THE lack of a cohesive, strategic approach to meeting the Pilbara’s increasing energy requirements, and mining giants’ domination of the region’s power generation and supply, are among the major problems facing the state’s energy sector.
These issues were highlighted at a recent WA Business News boardroom forum and are in line with initiatives by Western Australia’s regional and remote power provider, Horizon Power, to create an integrated network in the region.
Horizon is advocating for the coordinated development of a multi-user, open-access transmission network and says the least favourable option is to continue along the current path of the development of power stations by mining companies on an ad-hoc basis, which it says results in uncordinated delivery.
EMC Solar director Alannah MacTiernan told the recent WA Business News boardroom forum the insular approach of the iron ore ‘war lords’ to developing islanded power stations and infrastructure were having perverse consequences for the local communities.
“In the Pilbara there is a real problem … the war lords up there would rather do something that is more expensive for themselves if it was going to make it even more expensive for their competitors,” Ms MacTiernan said, pointing to the lack of coordination around infrastructure development.
“It is really appalling what is happening up there and it has some perverse consequences for things like trying to get land development through in Tom Price. How actively is government going out and encouraging private investment? I would think there needs to be more systematic thinking about the nature of the contracts.”
It has historically been a requirement of mining and resources companies to develop means to their own power provisions in the Pilbara with FMG, CITIC Pacific and Rio Tinto Iron Ore among them.
Rio Tinto Iron Ore recently announced plans to spend $833 million on major power and fuel supply projects as part of its growth outlook to increase iron ore production from the current 230 million tonnes per annum to 333mtpa by 2015.
Rio added four open cycle gas turbines with 120-megawatt capacity to its infrastructure portfolio last year at its Yurralyi Maya power station near Dampier, and recently announced it will add one more 40MW turbine, taking the station’s capacity to 160MW.
Woodside generates 400MW at Burrup Peninsula while Alinta Energy generates BHP Billiton’s power requirements in Newman (140MW) and Port Hedland (162.5MW).
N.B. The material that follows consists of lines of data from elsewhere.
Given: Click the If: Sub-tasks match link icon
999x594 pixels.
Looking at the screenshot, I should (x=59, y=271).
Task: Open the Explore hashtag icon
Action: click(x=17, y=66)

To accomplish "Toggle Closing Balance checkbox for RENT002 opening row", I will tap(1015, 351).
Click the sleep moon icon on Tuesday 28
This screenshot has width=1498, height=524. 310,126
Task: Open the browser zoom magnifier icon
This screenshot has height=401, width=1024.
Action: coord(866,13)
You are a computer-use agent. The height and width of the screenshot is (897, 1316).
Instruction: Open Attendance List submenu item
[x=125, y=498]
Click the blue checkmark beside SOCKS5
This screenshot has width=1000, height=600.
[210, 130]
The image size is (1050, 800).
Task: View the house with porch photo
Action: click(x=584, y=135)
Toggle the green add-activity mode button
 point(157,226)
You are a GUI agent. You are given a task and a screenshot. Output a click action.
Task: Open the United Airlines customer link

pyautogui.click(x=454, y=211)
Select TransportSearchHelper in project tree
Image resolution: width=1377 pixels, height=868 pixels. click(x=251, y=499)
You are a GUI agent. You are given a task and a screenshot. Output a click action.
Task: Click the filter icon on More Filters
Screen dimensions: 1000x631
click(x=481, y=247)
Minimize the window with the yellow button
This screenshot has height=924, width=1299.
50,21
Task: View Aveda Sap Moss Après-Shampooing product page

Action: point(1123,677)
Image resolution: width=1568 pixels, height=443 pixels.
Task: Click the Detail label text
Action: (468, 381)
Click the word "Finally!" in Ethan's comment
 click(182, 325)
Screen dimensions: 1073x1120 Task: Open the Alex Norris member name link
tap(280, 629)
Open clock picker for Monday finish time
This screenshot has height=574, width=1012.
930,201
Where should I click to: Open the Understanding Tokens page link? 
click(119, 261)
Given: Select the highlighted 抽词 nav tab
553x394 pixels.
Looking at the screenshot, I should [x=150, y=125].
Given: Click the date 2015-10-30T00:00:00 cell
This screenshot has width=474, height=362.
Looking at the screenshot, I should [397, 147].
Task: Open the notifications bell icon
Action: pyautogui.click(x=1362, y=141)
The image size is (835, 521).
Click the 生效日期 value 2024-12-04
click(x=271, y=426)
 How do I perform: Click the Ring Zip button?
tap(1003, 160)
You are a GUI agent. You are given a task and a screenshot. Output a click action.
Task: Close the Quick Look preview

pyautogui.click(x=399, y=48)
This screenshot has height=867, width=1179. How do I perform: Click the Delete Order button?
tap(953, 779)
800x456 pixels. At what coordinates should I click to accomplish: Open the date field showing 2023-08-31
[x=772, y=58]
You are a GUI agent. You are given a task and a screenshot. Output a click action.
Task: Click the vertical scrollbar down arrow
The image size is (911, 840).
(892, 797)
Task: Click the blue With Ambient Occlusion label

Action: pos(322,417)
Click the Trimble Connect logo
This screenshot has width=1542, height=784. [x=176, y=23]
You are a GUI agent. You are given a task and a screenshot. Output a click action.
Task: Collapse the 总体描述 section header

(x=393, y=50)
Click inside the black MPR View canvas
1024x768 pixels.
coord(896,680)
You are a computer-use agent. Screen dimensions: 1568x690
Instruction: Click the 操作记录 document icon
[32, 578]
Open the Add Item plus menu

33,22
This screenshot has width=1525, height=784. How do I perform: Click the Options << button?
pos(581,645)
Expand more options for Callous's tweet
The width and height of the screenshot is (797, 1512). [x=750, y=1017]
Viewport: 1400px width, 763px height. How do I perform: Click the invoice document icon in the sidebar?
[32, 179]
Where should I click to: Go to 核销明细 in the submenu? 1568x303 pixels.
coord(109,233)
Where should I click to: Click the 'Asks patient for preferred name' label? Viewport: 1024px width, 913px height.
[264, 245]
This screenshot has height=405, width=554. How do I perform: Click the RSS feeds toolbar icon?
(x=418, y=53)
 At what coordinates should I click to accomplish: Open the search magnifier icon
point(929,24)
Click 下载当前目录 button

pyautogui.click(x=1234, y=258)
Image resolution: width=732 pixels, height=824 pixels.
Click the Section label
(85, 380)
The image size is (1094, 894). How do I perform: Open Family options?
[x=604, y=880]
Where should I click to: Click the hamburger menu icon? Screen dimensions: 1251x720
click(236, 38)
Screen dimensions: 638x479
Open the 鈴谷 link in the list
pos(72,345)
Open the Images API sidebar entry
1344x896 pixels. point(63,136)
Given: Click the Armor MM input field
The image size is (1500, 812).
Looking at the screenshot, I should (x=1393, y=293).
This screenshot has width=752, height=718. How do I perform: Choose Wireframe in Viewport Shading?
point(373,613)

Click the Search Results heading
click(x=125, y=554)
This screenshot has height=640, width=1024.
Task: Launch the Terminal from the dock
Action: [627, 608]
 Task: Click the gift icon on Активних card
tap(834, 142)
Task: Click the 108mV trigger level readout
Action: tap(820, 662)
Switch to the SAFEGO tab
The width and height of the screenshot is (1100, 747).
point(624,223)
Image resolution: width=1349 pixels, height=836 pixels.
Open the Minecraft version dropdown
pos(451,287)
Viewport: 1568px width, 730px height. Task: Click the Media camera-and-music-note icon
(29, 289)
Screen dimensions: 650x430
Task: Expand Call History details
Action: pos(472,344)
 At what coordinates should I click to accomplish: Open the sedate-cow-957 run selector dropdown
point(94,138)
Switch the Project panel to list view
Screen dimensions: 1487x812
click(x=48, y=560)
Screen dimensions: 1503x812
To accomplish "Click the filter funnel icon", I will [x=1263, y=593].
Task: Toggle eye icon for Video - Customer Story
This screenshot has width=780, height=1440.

Karratha Power Station – built, owned and operated by Canadian company ATCO – generates 86MW from a gas-fired power station contracted by Horizon Power as part of the North West Interconnected System, which links Dampier, Port Hedland, Paraburdoo and Tom Price to form what many in industry consider an inadequate network.
Ms MacTiernan suggested the government lift its game in developing the NWIS and grid to encourage private investment in generation, a point supported by Sustainable Energy Association chief executive Ray Wills, who said efficiency should be the goal.
“If every individual company builds its own power station on gas fire, it is not likely to be combined-cycle efficient; the government’s role in that space is in fact as a facilitator to ensure developers come on stream,” Mr Wills told the forum.
Mid West Energy’s managing director Richard Harris took a similar approach.
“It is very hard to see how you can get any private generation in the Pilbara without fundamentally having a grid. There is no grid, there is just power owned by two big iron ore companies,” Mr Harris said.
“Until the government gets its head around that, then you are not going to get any private investment, even in the Pilbara.”
In its 2011 State Growth Outlook the Chamber of Minerals and Energy found that, by 2015, energy demand in the Pilbara from the mining and resources sector would increase by 12,000 gigawatt hours on 2009 levels, placing significant pressure on the system.
Mr Harris said the dominance of mining companies in the Pilbara was likely to remain because an independent grid would create a competitive market.
Investec head of project and infrastructure investment, Mark Schneider, said part of the reason mining companies continued to develop their own independent power stations was the lack of coordination in timing of projects. He suggested the government could underwrite the cost of infrastructure needs to create a more strategic approach.
“The government doesn’t have the requirement for the power in the short or long term, but what it can do is say, ‘we reckon there is going to be 500 megawatts of base-load demand in this region, and we will speak up for that now and on-sell when the other projects are ready,” Mr Scheider said.
He said this was most prominent in wind farm projects in the eastern states and was a strategy commonly referred to as ‘scale-efficient networks’.
“You have a situation where there might be agreed enhancement for three wind farms, and each one can build a moderate-sized line, but in fact the best solution is for all three to share in the building of a high capacity line, there is efficiency in that for everybody,” Mr Scheider said.
“The [Pilbara] projects will happen, they are just not bankable today and that is where governments can use their power in a sense to remove a risk and that opens up tremendous opportunities.”
Collgar Wind Farm chief executive Alistair Craib said another option would be for governments to operate power infrastructure in the same way toll roads operated – a concessional long-term-leasing arrangement where the government ultimately owned the asset but it was operated by a private company.